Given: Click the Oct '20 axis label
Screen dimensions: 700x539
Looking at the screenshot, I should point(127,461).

########

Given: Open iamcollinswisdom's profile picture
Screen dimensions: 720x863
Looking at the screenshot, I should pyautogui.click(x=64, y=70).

########

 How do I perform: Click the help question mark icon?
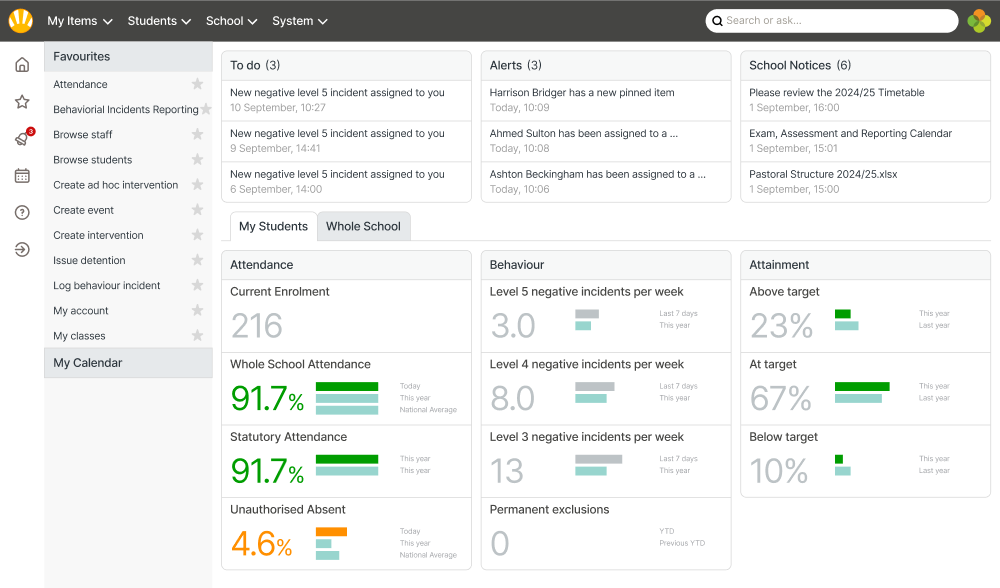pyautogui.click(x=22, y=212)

########

Show each line of the listing that holds the string "Given".

Given: Click the Oct '20 axis label
Given: Open iamcollinswisdom's profile picture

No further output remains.